Twenty-three male patients (baclofen group, 13 patients; placebo group, 10 patients) completed the study. Dropout from the treatment was not caused by adverse effects of the new medications in any of the subjects. Baclofen group showed significantly larger improvement in Clinician-Administered PTSD Scale total (P = 0.040), hyperarousal (P = 0.020), and avoidance (0.020) scores, Global Assessment of Functioning score (0.001), depression (P = 0.000), and anxiety (P = 0.000) after 8 weeks of treatment. No intergroup difference was found in improvement of reexperience symptoms (P = 0.740).
Baclofen showed to be an effective add-on to selective serotonin reuptake inhibitors in treatment of PTSD for better symptom recovery and functional improvement.
创伤后应激障碍(PTSD)是一种因暴露于极端创伤事件而导致的慢性致残性疾病。尽管有不同的药物被建议用于治疗PTSD,但尚无一种能完全有效消除症状。本研究的目的是评估巴氯芬作为西酞普兰的附加药物用于治疗PTSD的效果。
在这项双盲临床试验中,40名患有PTSD的伊朗退伍军人被随机分为两组。第一组接受20至60毫克/天西酞普兰和40毫克/天巴氯芬的联合治疗,第二组接受20至60毫克/天西酞普兰加安慰剂治疗。在研究开始时以及2、4、6和8周后,通过临床医生管理的PTSD量表评估症状严重程度。在同一时期还使用了功能总体评估量表以及汉密尔顿焦虑和抑郁评定量表。使用SPSS软件版本13(IBM,阿蒙克,纽约)通过独立t检验和配对t检验对数据进行分析。

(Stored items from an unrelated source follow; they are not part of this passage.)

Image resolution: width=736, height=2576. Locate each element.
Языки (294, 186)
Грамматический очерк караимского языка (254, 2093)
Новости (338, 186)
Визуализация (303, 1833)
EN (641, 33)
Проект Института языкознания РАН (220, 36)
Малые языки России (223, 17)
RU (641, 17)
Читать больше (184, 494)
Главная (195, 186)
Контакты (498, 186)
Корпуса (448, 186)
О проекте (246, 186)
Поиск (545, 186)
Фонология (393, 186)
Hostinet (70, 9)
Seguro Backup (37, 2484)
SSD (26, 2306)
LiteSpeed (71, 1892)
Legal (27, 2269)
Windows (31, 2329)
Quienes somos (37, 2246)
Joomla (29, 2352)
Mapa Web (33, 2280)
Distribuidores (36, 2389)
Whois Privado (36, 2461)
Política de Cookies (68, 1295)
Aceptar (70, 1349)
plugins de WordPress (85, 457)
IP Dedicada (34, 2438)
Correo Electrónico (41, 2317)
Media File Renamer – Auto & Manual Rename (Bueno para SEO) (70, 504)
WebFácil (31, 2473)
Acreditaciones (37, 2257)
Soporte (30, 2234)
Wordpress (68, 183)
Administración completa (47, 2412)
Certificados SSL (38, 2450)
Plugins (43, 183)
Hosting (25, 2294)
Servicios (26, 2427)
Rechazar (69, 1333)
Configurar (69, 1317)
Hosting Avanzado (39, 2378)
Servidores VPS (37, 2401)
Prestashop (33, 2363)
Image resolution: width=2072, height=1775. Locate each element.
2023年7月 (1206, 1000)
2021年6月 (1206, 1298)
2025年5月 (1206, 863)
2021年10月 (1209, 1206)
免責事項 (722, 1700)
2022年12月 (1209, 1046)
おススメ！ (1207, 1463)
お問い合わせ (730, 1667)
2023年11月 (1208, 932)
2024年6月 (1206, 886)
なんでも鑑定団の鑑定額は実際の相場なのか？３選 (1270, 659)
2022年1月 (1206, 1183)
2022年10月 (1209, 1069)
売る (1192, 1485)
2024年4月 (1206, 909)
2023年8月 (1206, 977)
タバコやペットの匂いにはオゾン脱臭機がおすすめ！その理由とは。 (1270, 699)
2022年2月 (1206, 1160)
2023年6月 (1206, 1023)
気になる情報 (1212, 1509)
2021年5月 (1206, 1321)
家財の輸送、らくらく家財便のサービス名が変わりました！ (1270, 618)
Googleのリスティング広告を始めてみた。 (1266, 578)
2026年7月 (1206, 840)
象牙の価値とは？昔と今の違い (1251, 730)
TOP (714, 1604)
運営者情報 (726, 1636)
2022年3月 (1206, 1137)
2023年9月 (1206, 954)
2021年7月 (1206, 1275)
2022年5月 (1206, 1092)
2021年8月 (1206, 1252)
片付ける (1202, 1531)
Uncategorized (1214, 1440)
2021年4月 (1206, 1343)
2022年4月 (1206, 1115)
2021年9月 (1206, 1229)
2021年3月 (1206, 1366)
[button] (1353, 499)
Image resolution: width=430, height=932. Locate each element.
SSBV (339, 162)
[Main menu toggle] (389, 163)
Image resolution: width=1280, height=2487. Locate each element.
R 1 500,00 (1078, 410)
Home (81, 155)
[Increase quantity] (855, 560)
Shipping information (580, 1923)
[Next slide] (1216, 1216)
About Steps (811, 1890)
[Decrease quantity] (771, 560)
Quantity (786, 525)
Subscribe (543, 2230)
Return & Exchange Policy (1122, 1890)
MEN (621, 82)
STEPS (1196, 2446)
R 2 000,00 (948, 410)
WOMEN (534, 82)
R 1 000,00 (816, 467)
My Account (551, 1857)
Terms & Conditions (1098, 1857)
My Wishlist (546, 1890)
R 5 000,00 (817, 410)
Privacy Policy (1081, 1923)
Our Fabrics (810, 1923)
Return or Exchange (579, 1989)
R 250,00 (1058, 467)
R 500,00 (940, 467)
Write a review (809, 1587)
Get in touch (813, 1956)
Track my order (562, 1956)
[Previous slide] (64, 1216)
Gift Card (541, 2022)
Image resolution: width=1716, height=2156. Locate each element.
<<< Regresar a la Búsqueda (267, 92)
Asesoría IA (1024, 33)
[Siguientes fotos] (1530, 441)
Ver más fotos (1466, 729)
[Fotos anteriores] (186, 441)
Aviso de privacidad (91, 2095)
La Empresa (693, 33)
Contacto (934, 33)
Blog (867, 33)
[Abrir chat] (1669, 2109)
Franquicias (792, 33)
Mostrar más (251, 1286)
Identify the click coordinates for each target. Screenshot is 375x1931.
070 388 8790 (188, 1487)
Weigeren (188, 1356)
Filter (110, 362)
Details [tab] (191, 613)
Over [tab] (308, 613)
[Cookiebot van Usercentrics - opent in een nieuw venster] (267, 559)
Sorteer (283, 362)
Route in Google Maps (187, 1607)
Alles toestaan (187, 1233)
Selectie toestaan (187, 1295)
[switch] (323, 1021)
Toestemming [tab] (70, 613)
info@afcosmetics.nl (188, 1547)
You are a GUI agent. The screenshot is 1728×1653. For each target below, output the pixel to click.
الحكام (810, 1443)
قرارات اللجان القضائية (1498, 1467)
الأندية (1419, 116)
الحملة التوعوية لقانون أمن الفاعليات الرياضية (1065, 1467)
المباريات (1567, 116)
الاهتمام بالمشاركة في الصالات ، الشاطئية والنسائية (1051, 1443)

23名男性患者(巴氯芬组13名患者;安慰剂组10名患者)完成了研究。在任何受试者中,治疗中断均不是由新药物的不良反应引起的。治疗8周后,巴氯芬组在临床医生管理的PTSD量表总分(P = 0.040)、过度警觉(P = 0.020)和回避(0.020)得分、功能总体评估得分(0.001)、抑郁(P = 0.000)和焦虑(P = 0.000)方面显示出显著更大的改善。在重新体验症状的改善方面未发现组间差异(P = 0.740)。
巴氯芬显示出作为选择性5-羟色胺再摄取抑制剂的附加药物在治疗PTSD方面有效,可实现更好的症状恢复和功能改善。